(Provided entries)

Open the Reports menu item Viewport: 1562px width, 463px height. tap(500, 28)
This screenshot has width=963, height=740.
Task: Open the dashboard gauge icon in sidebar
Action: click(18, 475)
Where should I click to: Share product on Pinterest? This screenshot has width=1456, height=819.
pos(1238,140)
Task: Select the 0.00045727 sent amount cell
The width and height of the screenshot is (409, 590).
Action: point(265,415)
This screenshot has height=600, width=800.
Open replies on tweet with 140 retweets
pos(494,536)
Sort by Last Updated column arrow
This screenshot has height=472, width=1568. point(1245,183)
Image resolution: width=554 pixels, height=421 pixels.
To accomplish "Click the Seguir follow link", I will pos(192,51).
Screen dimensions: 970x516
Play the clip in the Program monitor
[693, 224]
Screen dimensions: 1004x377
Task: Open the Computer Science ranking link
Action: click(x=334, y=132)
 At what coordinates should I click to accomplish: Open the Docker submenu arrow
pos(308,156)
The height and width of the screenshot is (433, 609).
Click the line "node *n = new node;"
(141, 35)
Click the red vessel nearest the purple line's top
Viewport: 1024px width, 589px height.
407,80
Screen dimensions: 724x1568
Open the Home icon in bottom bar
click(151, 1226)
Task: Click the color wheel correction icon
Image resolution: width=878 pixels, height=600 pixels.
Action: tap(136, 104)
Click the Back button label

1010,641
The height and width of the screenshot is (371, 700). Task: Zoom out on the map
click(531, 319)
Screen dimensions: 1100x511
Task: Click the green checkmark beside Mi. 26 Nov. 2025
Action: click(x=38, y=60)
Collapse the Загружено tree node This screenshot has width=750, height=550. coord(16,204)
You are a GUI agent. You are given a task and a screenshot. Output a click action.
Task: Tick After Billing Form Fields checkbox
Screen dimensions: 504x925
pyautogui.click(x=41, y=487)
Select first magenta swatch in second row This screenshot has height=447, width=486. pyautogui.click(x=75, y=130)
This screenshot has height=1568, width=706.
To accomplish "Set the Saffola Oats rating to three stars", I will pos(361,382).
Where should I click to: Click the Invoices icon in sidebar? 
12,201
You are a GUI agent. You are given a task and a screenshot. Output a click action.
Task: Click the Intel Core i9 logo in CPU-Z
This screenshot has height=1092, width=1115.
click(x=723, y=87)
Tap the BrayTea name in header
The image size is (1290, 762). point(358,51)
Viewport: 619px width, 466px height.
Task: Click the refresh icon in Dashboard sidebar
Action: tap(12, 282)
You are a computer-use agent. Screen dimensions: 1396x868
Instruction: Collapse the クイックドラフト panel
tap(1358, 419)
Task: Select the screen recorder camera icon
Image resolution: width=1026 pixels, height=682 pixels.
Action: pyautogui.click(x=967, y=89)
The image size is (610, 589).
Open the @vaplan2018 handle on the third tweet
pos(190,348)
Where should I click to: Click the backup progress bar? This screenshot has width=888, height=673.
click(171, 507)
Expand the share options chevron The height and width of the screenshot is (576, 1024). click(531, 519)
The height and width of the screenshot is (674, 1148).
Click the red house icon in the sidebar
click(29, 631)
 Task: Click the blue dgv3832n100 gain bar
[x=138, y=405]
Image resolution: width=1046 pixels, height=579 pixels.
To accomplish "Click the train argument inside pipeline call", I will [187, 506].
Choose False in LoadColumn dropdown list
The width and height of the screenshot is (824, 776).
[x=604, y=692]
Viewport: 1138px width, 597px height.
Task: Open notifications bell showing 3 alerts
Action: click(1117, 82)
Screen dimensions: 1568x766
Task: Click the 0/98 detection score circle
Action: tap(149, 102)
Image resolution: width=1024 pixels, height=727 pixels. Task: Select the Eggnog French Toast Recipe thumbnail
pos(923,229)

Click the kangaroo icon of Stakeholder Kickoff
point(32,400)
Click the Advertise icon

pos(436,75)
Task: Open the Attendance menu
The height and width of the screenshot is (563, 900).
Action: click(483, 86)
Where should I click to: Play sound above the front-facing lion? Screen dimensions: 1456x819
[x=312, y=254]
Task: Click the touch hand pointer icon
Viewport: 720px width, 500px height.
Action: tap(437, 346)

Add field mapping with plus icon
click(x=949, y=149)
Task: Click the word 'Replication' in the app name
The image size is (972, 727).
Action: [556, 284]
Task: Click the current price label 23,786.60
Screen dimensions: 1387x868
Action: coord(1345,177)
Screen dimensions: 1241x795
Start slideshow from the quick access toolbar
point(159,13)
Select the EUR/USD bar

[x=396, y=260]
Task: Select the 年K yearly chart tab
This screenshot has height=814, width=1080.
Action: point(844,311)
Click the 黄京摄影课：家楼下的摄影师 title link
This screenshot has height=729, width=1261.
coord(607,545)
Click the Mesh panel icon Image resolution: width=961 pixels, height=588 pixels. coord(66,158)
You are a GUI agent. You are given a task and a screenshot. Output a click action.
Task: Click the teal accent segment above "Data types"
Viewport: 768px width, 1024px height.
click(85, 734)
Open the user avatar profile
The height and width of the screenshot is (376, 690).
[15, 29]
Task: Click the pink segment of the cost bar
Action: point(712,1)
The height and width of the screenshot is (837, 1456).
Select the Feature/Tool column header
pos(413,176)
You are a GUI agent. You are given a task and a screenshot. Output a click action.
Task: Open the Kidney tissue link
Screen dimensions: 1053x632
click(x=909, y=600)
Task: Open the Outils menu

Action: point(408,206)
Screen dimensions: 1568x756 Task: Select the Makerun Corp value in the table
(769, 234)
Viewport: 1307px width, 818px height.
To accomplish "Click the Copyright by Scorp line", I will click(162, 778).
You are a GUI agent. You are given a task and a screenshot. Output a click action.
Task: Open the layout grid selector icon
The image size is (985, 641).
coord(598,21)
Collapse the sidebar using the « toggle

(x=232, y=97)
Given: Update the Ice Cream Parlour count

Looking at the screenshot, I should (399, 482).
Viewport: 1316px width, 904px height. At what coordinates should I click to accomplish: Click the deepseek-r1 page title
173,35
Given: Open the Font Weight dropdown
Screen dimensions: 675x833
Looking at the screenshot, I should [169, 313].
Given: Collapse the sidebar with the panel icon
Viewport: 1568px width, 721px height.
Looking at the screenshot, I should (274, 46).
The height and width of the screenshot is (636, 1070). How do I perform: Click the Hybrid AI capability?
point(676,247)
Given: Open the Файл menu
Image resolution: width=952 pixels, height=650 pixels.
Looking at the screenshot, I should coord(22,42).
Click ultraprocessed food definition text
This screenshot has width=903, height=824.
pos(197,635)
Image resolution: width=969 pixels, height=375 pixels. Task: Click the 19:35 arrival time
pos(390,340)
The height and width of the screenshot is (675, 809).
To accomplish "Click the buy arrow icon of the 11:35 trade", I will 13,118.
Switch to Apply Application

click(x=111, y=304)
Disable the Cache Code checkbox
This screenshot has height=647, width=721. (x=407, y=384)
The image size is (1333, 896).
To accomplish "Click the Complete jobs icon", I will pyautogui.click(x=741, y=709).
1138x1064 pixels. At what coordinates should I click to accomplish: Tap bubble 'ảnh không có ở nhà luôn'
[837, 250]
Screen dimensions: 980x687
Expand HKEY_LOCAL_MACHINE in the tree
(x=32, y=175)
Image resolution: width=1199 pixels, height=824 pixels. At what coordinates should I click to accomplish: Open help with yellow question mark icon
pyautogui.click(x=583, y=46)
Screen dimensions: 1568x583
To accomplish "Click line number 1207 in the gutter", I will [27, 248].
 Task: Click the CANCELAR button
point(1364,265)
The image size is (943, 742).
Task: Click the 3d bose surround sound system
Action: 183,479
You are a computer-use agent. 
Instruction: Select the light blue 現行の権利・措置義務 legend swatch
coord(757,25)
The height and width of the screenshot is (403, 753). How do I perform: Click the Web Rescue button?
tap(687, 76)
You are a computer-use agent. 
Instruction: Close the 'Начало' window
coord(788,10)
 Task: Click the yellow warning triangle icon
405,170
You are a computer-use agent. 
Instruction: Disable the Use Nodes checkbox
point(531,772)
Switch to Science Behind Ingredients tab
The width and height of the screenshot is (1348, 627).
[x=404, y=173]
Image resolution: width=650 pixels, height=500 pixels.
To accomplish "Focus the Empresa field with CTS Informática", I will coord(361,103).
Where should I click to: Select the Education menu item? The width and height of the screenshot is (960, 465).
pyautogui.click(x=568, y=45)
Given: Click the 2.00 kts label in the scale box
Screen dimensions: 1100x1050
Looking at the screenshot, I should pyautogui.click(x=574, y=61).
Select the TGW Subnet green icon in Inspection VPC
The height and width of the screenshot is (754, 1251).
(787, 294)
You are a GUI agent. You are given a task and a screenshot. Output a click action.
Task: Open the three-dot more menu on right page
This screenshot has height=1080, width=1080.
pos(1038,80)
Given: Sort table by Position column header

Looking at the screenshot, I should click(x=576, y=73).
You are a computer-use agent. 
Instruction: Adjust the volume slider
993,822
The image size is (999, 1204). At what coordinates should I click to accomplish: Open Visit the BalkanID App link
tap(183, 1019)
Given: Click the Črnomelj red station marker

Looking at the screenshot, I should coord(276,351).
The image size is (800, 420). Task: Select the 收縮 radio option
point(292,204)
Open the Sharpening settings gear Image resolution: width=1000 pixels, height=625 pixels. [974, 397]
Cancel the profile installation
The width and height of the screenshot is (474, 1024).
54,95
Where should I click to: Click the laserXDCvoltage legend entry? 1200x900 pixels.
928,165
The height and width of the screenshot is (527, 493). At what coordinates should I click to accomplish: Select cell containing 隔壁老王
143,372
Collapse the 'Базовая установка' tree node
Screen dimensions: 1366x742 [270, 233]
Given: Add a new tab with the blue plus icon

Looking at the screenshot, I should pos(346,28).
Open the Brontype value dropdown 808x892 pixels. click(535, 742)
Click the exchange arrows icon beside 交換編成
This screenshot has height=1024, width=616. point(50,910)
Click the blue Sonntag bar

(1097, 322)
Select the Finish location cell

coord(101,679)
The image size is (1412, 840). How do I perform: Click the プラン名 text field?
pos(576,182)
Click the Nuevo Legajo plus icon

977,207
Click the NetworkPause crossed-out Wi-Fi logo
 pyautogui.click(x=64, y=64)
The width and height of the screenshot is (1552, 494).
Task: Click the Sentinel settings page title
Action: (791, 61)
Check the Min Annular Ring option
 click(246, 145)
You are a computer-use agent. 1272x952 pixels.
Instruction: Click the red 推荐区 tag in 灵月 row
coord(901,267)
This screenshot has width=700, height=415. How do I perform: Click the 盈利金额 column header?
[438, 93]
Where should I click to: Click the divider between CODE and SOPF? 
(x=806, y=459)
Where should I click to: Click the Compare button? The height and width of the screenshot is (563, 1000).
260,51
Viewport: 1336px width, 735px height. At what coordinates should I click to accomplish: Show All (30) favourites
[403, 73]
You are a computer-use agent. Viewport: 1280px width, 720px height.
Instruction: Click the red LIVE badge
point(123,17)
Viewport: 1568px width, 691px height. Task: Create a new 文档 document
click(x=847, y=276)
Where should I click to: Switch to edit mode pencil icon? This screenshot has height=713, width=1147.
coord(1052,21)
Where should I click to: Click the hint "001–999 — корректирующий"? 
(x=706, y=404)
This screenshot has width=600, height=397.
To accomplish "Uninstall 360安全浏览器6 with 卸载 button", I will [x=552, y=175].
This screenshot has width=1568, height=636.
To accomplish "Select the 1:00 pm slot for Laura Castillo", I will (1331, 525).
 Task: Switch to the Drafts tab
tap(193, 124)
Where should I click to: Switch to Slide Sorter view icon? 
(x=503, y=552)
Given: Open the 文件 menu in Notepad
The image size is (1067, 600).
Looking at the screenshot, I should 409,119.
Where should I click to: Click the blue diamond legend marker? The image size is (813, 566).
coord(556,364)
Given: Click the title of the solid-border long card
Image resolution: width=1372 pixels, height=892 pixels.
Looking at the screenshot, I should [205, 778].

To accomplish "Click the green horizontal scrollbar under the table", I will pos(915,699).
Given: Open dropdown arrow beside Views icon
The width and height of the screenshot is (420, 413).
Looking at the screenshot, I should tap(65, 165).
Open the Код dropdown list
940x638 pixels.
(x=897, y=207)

(End Provided entries)

Task goal: Only an exact copy of the listing above, from its first line up to and including the line with "Task: Click the color wheel correction icon", counts as the answer.

Answer for the task:
Open the Reports menu item Viewport: 1562px width, 463px height. tap(500, 28)
This screenshot has width=963, height=740.
Task: Open the dashboard gauge icon in sidebar
Action: click(18, 475)
Where should I click to: Share product on Pinterest? This screenshot has width=1456, height=819.
pos(1238,140)
Task: Select the 0.00045727 sent amount cell
The width and height of the screenshot is (409, 590).
Action: point(265,415)
This screenshot has height=600, width=800.
Open replies on tweet with 140 retweets
pos(494,536)
Sort by Last Updated column arrow
This screenshot has height=472, width=1568. point(1245,183)
Image resolution: width=554 pixels, height=421 pixels.
To accomplish "Click the Seguir follow link", I will pos(192,51).
Screen dimensions: 970x516
Play the clip in the Program monitor
[693, 224]
Screen dimensions: 1004x377
Task: Open the Computer Science ranking link
Action: click(x=334, y=132)
 At what coordinates should I click to accomplish: Open the Docker submenu arrow
pos(308,156)
The height and width of the screenshot is (433, 609).
Click the line "node *n = new node;"
(141, 35)
Click the red vessel nearest the purple line's top
Viewport: 1024px width, 589px height.
407,80
Screen dimensions: 724x1568
Open the Home icon in bottom bar
click(151, 1226)
Task: Click the color wheel correction icon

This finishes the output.